Among patients with accelerated phase CML who had received at least one prior TKI, 30 percent had their blood counts return to the normal range (a complete hematologic response) by week 48, and 55 percent achieved a complete hematologic response, no evidence of leukemia, or return to chronic phase (an overall hematologic response) by week 48. Among patients with blast phase CML who had received at least one prior TKI, 15 percent had a complete hematologic response and 28 percent an overall hematologic response by week 48.

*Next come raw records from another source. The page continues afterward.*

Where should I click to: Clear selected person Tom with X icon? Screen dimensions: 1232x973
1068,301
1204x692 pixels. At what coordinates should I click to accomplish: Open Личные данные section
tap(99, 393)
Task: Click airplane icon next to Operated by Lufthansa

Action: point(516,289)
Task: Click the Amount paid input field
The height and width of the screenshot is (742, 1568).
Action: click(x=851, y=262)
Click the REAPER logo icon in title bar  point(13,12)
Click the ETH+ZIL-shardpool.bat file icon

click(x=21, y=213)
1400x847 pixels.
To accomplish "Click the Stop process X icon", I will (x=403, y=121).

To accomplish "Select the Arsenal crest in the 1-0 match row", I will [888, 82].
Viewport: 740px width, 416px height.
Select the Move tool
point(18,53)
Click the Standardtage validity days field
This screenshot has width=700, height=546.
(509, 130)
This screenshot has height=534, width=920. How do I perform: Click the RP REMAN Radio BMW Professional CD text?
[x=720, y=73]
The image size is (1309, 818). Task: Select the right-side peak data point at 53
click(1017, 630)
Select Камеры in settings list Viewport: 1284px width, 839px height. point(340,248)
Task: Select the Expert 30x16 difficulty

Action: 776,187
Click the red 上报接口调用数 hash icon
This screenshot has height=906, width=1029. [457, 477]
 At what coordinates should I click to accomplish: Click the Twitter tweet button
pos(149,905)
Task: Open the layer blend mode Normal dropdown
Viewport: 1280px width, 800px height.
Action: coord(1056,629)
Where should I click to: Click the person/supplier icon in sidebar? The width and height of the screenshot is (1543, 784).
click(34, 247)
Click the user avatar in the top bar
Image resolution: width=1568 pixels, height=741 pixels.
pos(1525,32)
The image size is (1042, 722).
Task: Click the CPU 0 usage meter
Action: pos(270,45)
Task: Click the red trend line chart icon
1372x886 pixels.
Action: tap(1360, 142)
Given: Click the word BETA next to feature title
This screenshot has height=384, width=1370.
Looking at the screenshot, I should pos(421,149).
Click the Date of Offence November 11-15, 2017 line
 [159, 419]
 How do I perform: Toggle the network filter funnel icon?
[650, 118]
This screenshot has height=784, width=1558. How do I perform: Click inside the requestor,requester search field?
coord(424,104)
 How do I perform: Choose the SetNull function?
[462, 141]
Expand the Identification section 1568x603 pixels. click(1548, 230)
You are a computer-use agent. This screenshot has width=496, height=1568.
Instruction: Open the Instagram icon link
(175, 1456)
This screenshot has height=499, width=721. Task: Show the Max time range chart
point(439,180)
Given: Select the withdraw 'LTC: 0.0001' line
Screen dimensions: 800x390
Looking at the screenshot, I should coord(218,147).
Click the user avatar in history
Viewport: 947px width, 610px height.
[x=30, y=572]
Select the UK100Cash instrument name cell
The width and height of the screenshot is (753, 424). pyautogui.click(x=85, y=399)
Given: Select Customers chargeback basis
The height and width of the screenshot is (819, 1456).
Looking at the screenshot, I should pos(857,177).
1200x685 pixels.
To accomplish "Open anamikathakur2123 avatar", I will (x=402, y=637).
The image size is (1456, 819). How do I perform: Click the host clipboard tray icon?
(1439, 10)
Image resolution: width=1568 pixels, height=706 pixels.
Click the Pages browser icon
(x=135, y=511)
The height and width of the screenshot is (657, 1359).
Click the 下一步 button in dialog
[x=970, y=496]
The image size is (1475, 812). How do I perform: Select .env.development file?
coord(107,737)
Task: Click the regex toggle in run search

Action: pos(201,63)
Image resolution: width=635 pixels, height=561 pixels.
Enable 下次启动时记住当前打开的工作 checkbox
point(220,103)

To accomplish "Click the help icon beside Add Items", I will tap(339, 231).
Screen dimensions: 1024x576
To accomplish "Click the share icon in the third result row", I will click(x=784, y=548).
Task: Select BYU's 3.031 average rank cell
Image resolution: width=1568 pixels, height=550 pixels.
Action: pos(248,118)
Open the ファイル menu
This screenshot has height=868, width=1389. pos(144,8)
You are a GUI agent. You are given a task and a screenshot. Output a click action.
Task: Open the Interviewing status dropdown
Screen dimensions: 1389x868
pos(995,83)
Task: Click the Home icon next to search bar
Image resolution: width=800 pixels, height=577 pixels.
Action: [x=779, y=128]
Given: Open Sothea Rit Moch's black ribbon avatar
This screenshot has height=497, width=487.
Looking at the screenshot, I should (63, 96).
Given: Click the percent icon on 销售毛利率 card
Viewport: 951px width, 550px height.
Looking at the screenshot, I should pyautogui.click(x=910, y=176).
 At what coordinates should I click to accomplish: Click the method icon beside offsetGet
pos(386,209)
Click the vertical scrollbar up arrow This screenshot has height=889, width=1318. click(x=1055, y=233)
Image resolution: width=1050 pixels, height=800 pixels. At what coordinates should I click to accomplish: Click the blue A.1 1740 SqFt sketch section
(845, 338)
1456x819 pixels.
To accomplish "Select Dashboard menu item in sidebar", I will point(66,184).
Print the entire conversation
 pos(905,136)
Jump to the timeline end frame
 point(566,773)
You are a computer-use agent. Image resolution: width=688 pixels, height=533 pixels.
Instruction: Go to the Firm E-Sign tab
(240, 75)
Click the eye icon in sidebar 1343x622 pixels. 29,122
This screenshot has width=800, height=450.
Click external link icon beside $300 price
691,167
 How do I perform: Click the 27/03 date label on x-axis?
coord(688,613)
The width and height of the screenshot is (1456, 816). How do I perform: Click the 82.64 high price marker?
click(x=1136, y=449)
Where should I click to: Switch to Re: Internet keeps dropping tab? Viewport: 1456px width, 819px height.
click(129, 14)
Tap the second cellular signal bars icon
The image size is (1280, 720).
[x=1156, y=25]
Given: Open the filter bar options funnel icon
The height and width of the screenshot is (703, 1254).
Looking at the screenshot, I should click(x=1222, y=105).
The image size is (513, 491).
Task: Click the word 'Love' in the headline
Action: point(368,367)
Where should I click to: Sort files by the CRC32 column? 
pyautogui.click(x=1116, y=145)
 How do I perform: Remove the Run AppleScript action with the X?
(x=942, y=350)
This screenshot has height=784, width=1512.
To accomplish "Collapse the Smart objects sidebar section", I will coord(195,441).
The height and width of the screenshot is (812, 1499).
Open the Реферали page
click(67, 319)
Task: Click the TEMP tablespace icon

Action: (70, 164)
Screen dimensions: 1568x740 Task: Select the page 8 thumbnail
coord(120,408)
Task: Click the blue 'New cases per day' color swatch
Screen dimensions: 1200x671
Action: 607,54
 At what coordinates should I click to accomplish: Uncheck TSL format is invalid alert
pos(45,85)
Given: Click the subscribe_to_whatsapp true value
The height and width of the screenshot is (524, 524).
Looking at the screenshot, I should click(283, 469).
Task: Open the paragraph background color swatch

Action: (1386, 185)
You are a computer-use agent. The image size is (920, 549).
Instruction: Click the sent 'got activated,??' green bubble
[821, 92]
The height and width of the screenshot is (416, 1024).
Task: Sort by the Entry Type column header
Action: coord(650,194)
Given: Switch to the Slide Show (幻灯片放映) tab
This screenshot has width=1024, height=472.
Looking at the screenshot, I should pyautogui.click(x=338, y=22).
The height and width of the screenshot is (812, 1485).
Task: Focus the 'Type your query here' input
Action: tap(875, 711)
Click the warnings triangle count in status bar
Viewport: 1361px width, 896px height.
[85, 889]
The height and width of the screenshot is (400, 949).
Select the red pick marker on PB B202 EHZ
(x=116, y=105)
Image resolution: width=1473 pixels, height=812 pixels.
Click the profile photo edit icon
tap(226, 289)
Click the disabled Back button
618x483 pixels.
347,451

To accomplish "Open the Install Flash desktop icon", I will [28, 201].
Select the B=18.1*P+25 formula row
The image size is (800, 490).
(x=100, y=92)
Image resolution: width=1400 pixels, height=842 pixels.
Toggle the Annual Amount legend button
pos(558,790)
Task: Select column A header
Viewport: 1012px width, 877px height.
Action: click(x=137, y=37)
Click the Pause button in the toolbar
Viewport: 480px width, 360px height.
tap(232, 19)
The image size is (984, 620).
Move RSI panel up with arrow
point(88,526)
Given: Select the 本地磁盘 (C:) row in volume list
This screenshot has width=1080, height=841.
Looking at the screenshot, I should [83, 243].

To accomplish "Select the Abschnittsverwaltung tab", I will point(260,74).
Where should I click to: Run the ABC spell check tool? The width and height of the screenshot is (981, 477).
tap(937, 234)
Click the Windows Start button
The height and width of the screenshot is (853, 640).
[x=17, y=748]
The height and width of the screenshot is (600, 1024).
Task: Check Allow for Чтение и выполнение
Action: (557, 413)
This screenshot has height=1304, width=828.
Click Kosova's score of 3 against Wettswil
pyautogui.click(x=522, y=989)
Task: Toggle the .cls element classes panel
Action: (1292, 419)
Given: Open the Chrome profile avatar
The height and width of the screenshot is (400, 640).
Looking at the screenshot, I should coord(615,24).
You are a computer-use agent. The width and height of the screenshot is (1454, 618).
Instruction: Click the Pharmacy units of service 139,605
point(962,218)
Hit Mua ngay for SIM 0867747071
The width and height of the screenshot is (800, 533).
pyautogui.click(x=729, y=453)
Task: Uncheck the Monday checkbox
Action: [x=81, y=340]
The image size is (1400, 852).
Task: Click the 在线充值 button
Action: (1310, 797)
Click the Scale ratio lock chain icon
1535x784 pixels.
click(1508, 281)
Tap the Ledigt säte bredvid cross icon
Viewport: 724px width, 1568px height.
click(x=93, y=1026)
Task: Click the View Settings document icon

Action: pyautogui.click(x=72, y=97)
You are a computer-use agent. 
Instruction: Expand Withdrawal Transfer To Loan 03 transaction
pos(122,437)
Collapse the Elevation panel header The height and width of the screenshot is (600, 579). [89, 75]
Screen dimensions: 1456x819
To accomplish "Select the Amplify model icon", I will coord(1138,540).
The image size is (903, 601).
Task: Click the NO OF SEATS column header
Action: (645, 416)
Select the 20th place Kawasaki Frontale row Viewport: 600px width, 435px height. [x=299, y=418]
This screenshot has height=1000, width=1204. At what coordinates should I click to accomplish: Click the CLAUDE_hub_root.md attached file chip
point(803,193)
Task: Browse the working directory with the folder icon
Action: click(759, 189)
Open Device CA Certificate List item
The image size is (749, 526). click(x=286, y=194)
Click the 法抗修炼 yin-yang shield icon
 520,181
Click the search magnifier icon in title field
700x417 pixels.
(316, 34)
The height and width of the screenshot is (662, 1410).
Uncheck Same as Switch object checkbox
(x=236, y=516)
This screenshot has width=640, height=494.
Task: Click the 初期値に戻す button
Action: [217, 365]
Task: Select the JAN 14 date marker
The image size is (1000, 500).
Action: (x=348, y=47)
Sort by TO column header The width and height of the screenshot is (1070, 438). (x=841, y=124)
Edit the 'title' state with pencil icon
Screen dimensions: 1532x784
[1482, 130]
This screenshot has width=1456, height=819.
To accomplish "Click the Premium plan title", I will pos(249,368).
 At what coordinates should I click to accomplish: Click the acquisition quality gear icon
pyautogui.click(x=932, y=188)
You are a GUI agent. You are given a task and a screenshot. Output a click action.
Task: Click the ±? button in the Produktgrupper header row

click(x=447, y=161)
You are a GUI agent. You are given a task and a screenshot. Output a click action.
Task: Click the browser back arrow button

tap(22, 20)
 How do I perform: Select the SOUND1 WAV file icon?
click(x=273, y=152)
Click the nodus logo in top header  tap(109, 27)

The most common side effects observed in those receiving bosutinib were diarrhea, nausea, a low level of platelets in the blood, vomiting, abdominal pain, rash, anemia, fever, and fatigue.

Source: NCI

 

A Novel Mechanism in Chronic Lymphocytic Leukemia


Mutations in SF3B1 lead to altered RNA splicing and contribute to CLL pathogenesis.

Chronic lymphocytic leukemia (CLL) is biologically and clinically heterogeneous, with some patients enjoying many years of treatment-free survival while others experience relentless disease progression. To better understand the molecular underpinnings of this heterogeneity, investigators performed massively parallel sequencing of paired tumor and germline DNA from 91 CLL patients. Acquired somatic mutations were identified by comparing whole genome and whole exome sequences from the tumor cell and normal DNA.

Recurring mutations were confirmed in four genes previously known to be associated with CLL: TP53, ATM, MYD88, and NOTCH1. Five additional genes with recurring mutations were also identified. The most common of these (found in 15% of cases) involved splicing factor 3b subunit 1 (SF3B1), a critical component in RNA splicing and processing. SF3B1 mutations strongly correlated with the presence of del(11q), ATM mutations, or both, as well as a short time to initial treatment. Investigations are under way to better understand the pathogenetic mechanisms associated with the generation of aberrant RNA transcripts.

Comment: This discovery of mutations in this key component of RNA processing parallels those previously identified in CLL regulatory microRNAs). Of note, SF3B1 mutations are also present in myelodysplastic syndromes, especially refractory anemia with ringed sideroblasts), and less commonly in solid tumors, indicating that these mutations might underlie the pathogenesis of disparate cancer types.